Un tremendo ser humano

No tuve que pedirle a Abelardo Llerandi que me llevará a conocer a mis compatriotas de buena fe residentes en el país. Él intuyo estos deseos y me llevó a visitarlos. Uno a uno, conocí a seres humanos con historias parecidas a las mías que también decidieron establecer y compartir con los dominicanos apagones, asaltos, falta de energía y agua potable. Uno de los primeros fue Francisco Arencibia. Después llegó toda la comunidad integrada en la Asociación de Cubanos en el exilio, cuyos nombres harían interminable este escrito, y de los cuales se contarán episodios anónimos en otro momento.

“Paquito”, como todos le dicen, emigró con su familia después de ser expulsado de Cuba, teniendo que sufrir un acto de repudio, donde las turbas paramilitares destruyeron las puertas y ventas de su casa a palos y pedradas. Paquito alguna que otra vez me permitió dormir en el sofá de la empresa de su primo boricua que él regenta aquí a duras penas. Todavía conservamos la amistad de aquellos días cuando conocí a su padre, otro ser extraordinario, a quien le edité un decimario con el cual la familia quedó complacida. Fueron también inolvidables aquellos domingos cuando los jóvenes prospectos salían de pase. Rafael Ávila nos permitía utilizar el play número tres del Campo Las Palmas para jugar béisbol. Allí nos reuníamos con familiares y amigos más cercanos intentando recordar a Cuba a través de su pasatiempo nacional.
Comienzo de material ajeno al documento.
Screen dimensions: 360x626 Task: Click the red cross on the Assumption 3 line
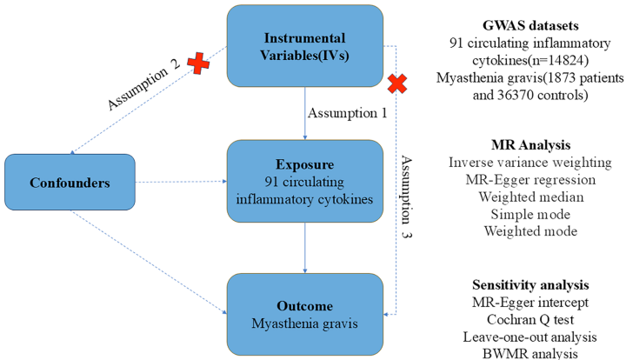click(398, 84)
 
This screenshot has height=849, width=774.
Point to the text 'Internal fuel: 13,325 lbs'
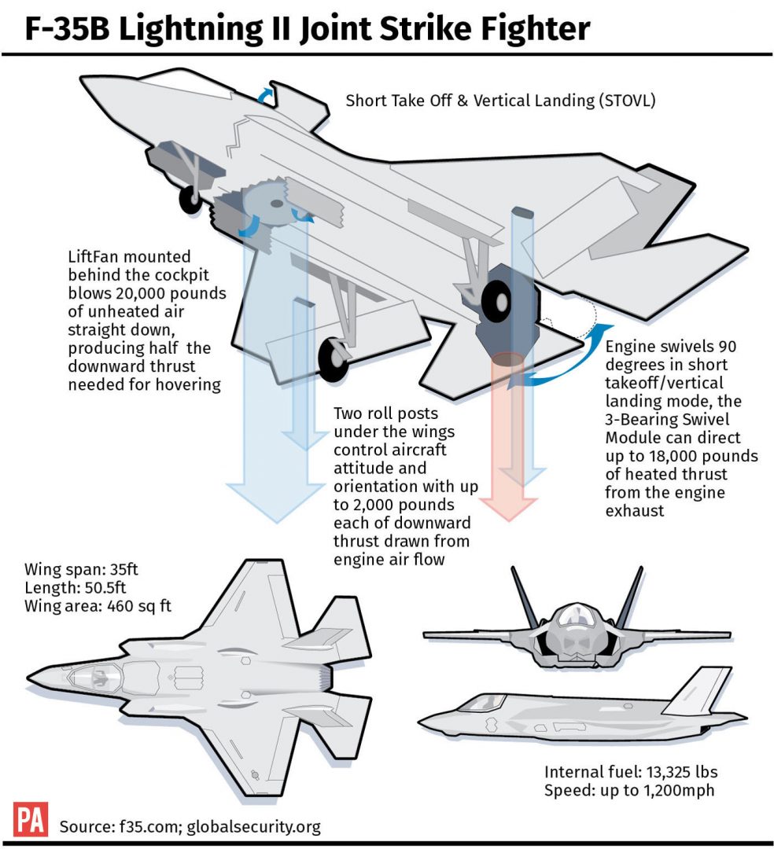point(631,771)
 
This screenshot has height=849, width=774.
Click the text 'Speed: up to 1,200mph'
point(629,789)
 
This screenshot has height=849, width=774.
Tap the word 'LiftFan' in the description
point(95,257)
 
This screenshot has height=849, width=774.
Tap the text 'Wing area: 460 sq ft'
point(98,606)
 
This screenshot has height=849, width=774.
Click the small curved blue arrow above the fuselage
point(269,94)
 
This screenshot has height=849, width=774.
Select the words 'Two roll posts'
point(385,414)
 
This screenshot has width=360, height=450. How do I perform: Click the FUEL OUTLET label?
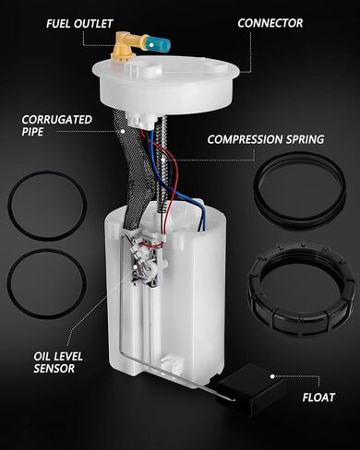tap(79, 24)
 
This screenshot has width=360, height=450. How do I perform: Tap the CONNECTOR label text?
tap(270, 23)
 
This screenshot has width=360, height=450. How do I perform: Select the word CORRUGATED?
tap(57, 120)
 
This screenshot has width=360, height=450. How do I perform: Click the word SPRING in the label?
tap(305, 139)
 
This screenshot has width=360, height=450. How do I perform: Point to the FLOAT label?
tap(318, 397)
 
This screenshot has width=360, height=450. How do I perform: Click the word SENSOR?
tap(54, 368)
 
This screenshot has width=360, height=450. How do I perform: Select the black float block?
tap(251, 389)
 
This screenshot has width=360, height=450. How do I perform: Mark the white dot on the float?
tap(272, 376)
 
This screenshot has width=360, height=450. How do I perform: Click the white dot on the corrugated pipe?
tap(123, 131)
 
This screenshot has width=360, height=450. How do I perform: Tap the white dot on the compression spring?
tap(163, 160)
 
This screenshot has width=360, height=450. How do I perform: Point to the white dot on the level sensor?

Sin embargo, Paquito me dio otras pruebas de amistad que me conmovieron. Fue la primera persona que me alertó del estado de salud de mi esposa. Yo vivía resaltando sus virtudes, su belleza y su cariño entrañable hacia mí y la pequeña familia que habíamos construido. Pero un día, Paquito, de regreso de un viaje a La Habana me confesó en privado algo que solo se le dice a un amigo. Y me hizo llorar: “Luis, creo que tu esposa ya no razona bien”. Claro, él no sabía qué mal la agobiaba entonces, ni yo tampoco. Personalmente lo descubriría muchos años después, instalados todos ya en Santo Domingo, después de ser dado de alta de CEDIMAT. Mis hijos la obligaron a internarse y durante varias sesiones de terapia psicológica, una doctora descubrió la raíz de su mal. Ante mi insistencia, me confesaron parte de su trauma irreversible contra mí. Trauma provocado por su precario estado de salud mental.

Otra ocasión se presentó al llegar de Cuba, con salida definitiva, mi esposa y mi hijo menor. Arencibia no solo se brindó a buscarlos al aeropuerto con su familia (esperó pacientemente la tardía resolución de los trámites migratorios), sino que después nos dejó en las puertas del hotel Hamaca de Boca Chica, cuya reservación para un fin de semana con todos los gastos pagos se lo debo Danilo Caro, otro amigo inolvidable.

En esa ocasión (año 1996), ocurrieron dos hechos inolvidables. Mi esposa no quería dormir a mi lado. Un buen empleado del hotel me procuró un catre y una almohada bajo el pretexto de privacidad conyugal. Ese sería, en apariencia, el espacio de mi hijo. Pero por fortuna, este pudo dormir al lado de su madre y yo me refugié en la colchoneta de aquel mobiliario improvisado, cubierto por una sábana demasiado blanca que no siempre me protegía de la fría temperatura del aire acondicionado.